Exercise -
Look through the data below and return each line where "beside" appears.

Data records -

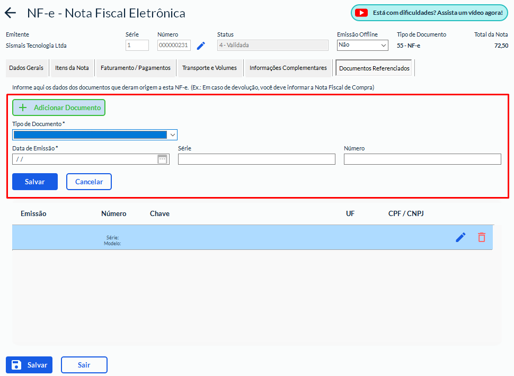Open the calendar picker for Data de Emissão
The height and width of the screenshot is (376, 514).
point(163,159)
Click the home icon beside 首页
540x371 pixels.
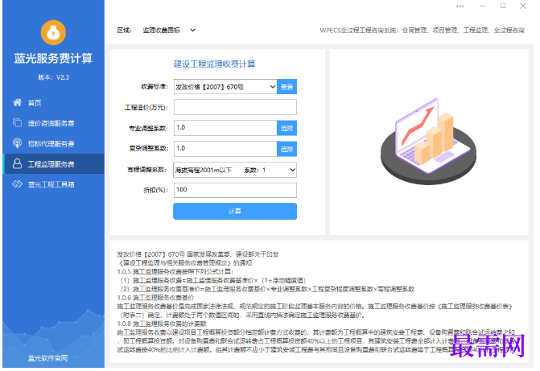(x=17, y=102)
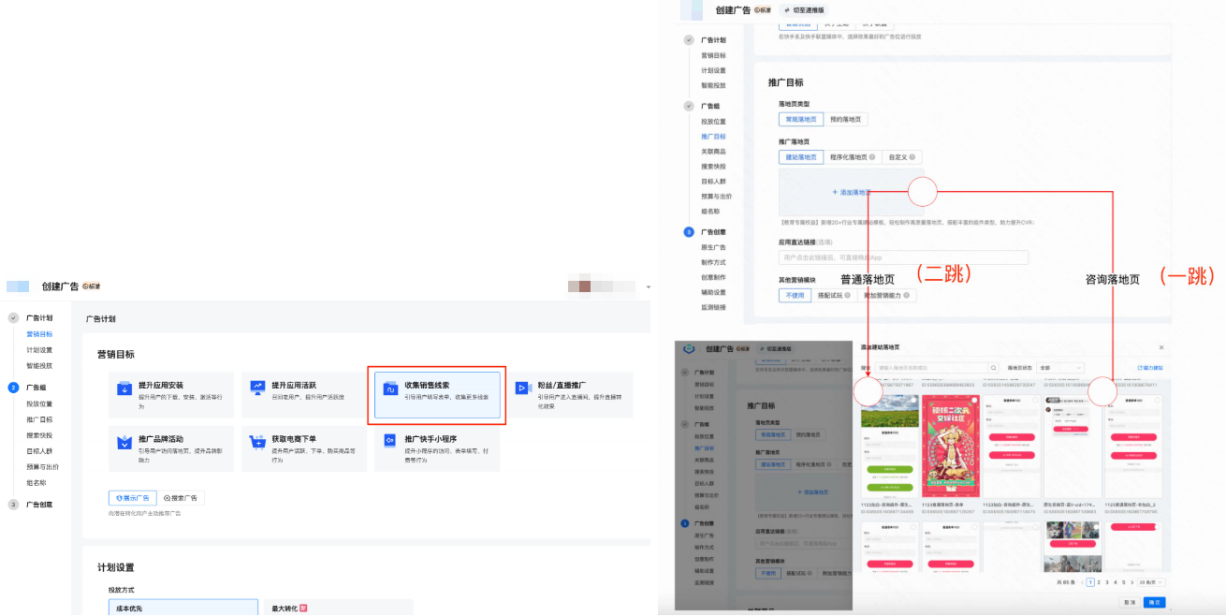The height and width of the screenshot is (616, 1226).
Task: Select the 推广品牌活动 crown icon
Action: tap(124, 442)
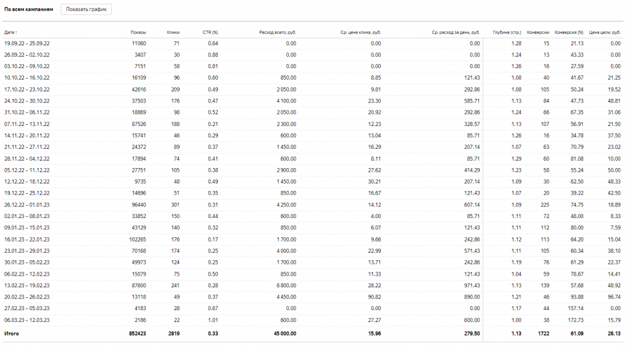Click the Глубина (стр.) column header
Screen dimensions: 632x346
pyautogui.click(x=507, y=32)
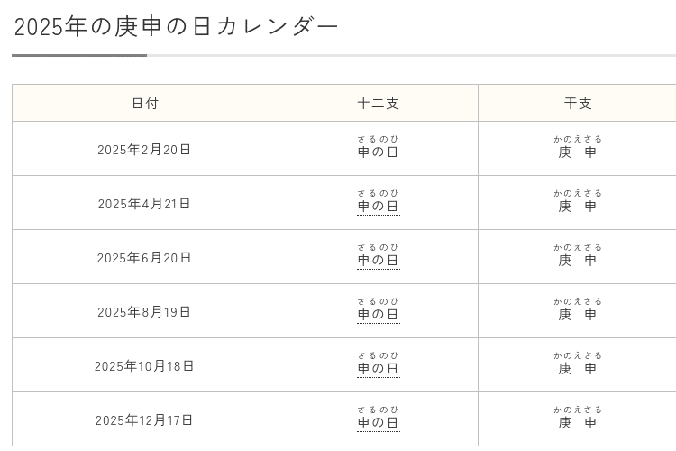Image resolution: width=676 pixels, height=451 pixels.
Task: Click the 2025年2月20日 date cell
Action: 145,150
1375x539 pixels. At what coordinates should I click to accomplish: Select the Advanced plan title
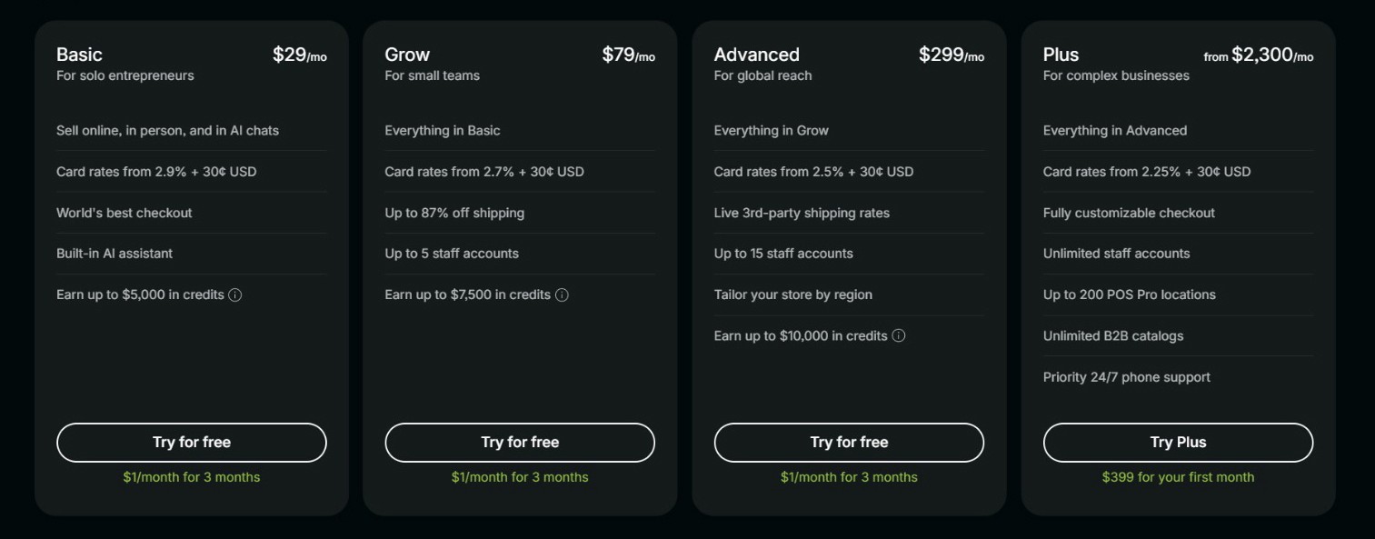pyautogui.click(x=757, y=54)
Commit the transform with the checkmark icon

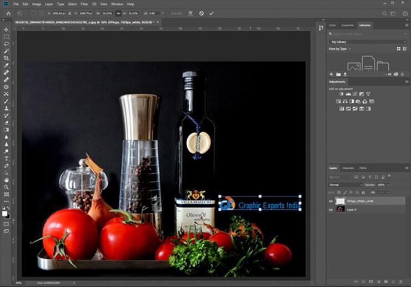[x=212, y=13]
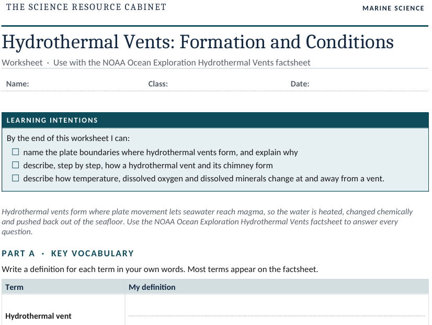Click the Hydrothermal Vents main title
The height and width of the screenshot is (325, 432).
[x=198, y=42]
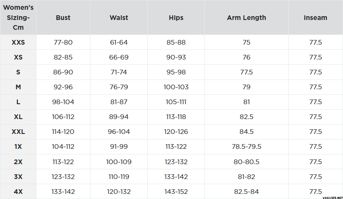
Task: Click hips value 123-132 for size 2X
Action: pyautogui.click(x=176, y=162)
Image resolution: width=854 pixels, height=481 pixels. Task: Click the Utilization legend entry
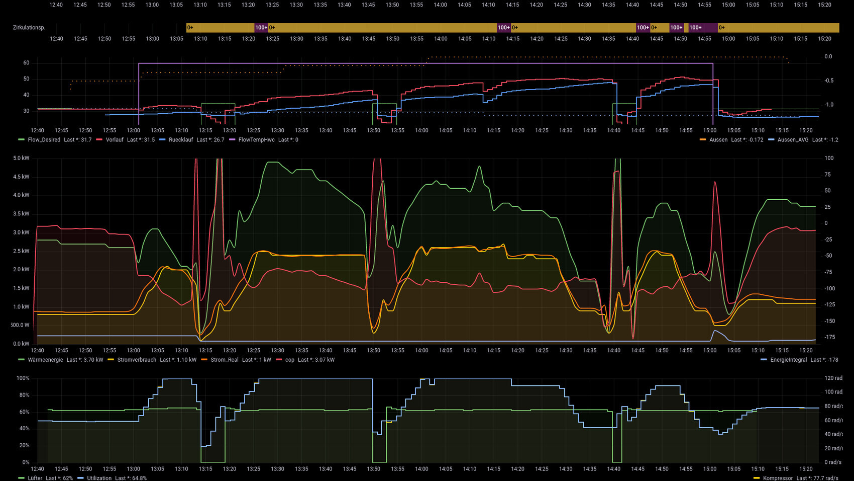pyautogui.click(x=99, y=478)
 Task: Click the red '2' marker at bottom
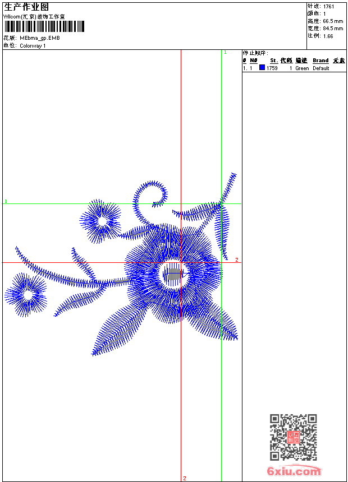click(x=184, y=478)
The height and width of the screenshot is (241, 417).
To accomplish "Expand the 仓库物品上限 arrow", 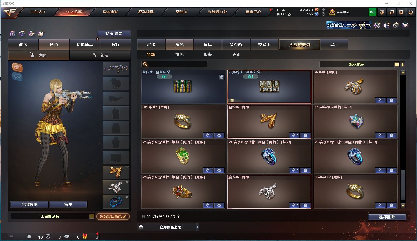I will click(x=198, y=227).
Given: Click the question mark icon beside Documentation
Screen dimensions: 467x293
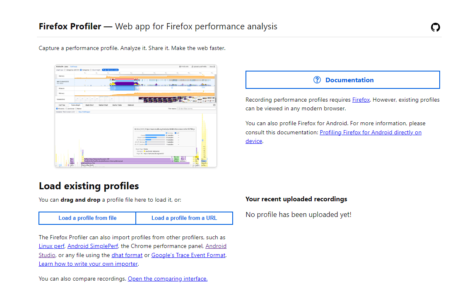Looking at the screenshot, I should tap(317, 80).
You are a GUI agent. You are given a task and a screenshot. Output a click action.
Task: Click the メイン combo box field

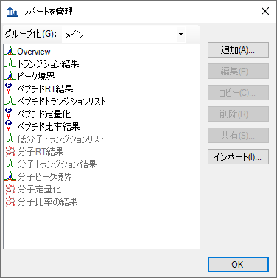click(x=124, y=34)
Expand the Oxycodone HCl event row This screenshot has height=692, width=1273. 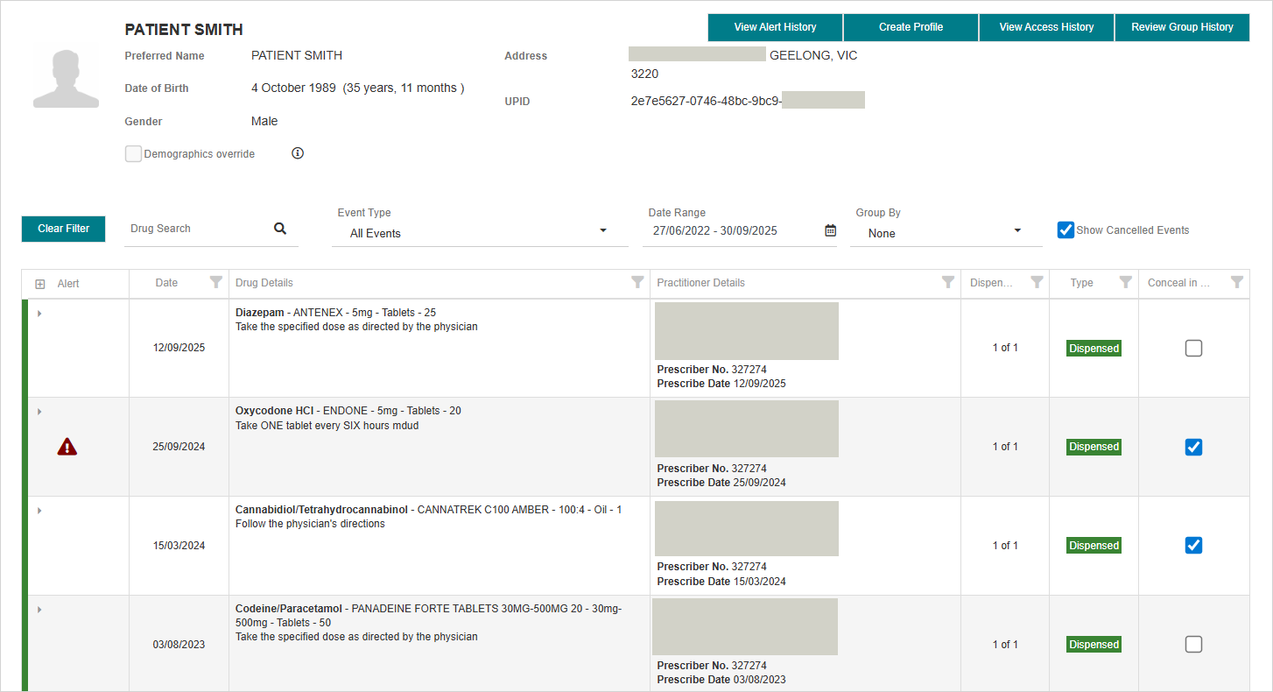39,411
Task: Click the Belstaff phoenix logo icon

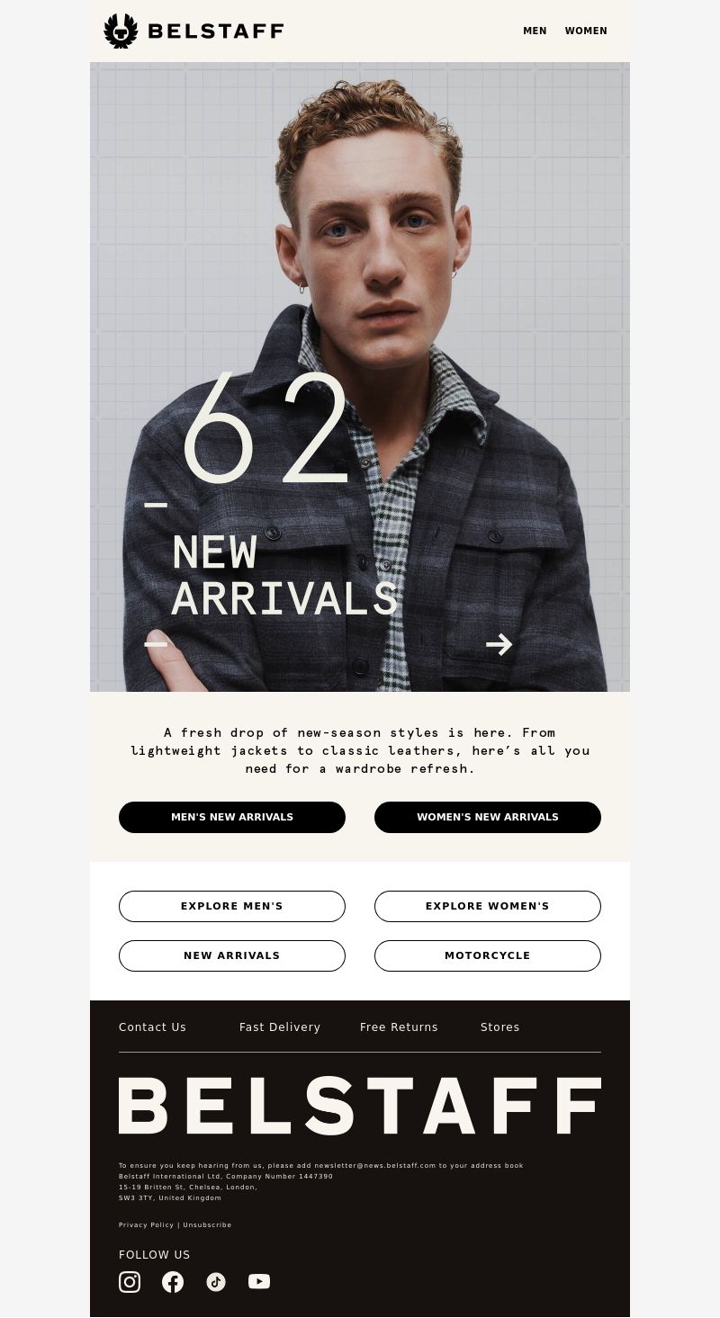Action: [122, 31]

Expected answer -
Click the home icon beside 首页
Given: Click the question mark icon beside Documentation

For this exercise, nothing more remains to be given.